Vaught grew up skating and obsessing over his boards’ graphics: “Everybody would kind of mess with me about it, like, ‘Dude you don’t need to be riding these things because you don’t want them to be scratched,’” he says. Skate it or Hang it!? indulges Vaught’s teenage obsession and offers some context for the art and cultural scenes that sprung up around skateboarding with more than 175 decks from the ’70s to the present, work by a dozen design heavy-hitters, including Sean Cliver, Wes Humpston, and Michael Sieben, as well as installations by local artists HENSE and Charlie Owens. To open the exhibition, Vaught and MODA are shutting down Peachtree Street from the Fox Theatre to 16th Street to host a Skate Parade and skate demos by New York’s 5boro crew.

How did this project come about?

I was working on project for AOL, which had just bought this little blog office down in Orlando. I just wanted to get like 100 skateboards, old classic skateboard graphics, and hang them on the wall and then get a graffiti artist to come in and tag all the walls. So I bought all these boards and [[[AOL said], “What if we actually just painted the boards and hung them up and they were sort of this composition of graffiti on these boards?” I was like, shit man, I don’t want to screw up all the graphics on the boards. I went online and bought a bunch of blanks. I kept all the boards and sent the blanks down there. Now I suddenly have 40 skateboard decks that I don’t know what to do with. I started talking to MODA and they were looking for ideas for future shows and I thought, “They’ll never go for this but I’ll throw it out there ...”

How many boards are in the show?

There are more than 175 boards in one gallery. The goal is to see the chronological change of how these skateboard graphics have evolved.

Did you have to purchase all the boards?

We borrowed a lot from a lot of collectors.
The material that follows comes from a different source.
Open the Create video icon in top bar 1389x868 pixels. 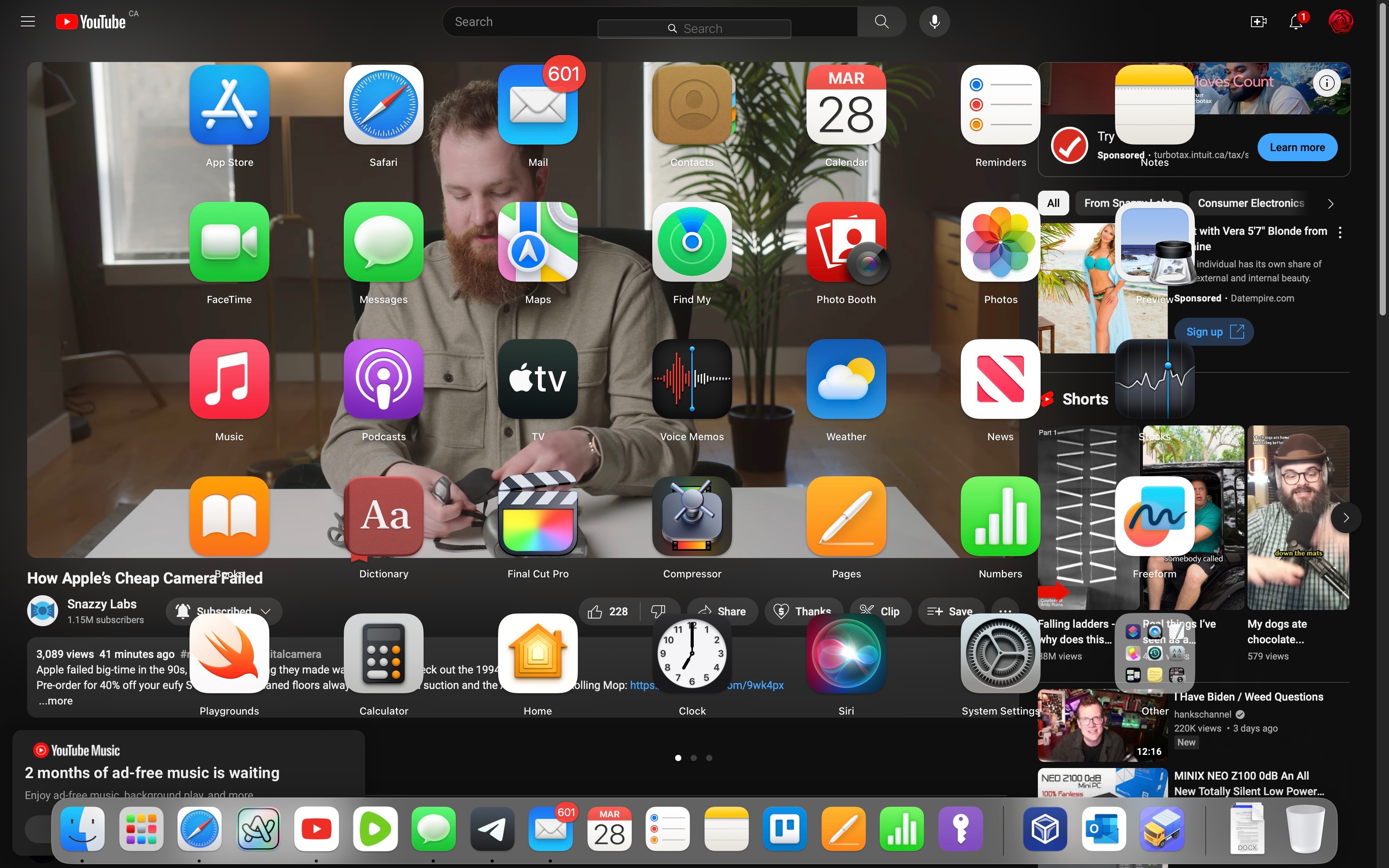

Very early on it was impossible to even get collectors to talk to me. There is this whole underground world of skateboard collecting. Certain boards go for $6,000 or $7,000 [[[on eBay]. It’s crazy.

So why didn’t they want to exhibit them?

Because they were like, if anything happens to them, my $7,000 deck has just been scratched. But once this whole thing got put together and I got people involved, like their heroes from when they were little they started emailing me out of the blue: “Hey! I’ve got this giant collection!” So I’ve taken a couple of them up on it and borrowed some boards that are really hard to find because some of these things are just gone. There’s one particular board I had, and I think one sold on eBay for $9,000 or $10,000 and you cannot find them. They don’t exist anymore, the originals, so we don’t have all originals.

Now that you’ve curated this exhibit, what has it revealed about skateboard art?

There are a couple of things that shifted the paradigm of skateboard art of the ’80s to today. One is simply technology. Back then everything was screen-printed, which meant [[[designs] had to lay down flat. But because of the [[[concave] shape of the boards, where the tail is, you couldn’t do anything. All the graphics had to be right in the middle. Now screen-printing isn’t the only way. A lot of the boards [[[are designed using] a heat transfer process. Because it’s pliable it allows [[[the designers] to put graphics from edge to edge. So it’s this huge technological advancement that changed the way that graphics can go over the entire surface rather than just in the middle of the board.

As you could produce more boards and more graphics more easily, the graphics started to shift away from individual skaters into more of a corporate-based look. So it was no longer about you’ve got a skull and sword that signifies you as a person or personifies you as a skateboarder. Now you work for or you skate for my company and my company has this general look — whatever aesthetic you want to apply to that company — you skate for us and your graphics are going to look like us, not like you.

What do you want to accomplish with the show?

I think that skateboard art has never been seen as something that has deserved to be in a museum. It’s always made its way into galleries, but not museums. And I think that this is a viable museum venue. I want people to know that skateboarders aren’t just punks. They grow up to do real things and I thought there were some interesting stories to tell as to how art evolved through the lens of skateboarding.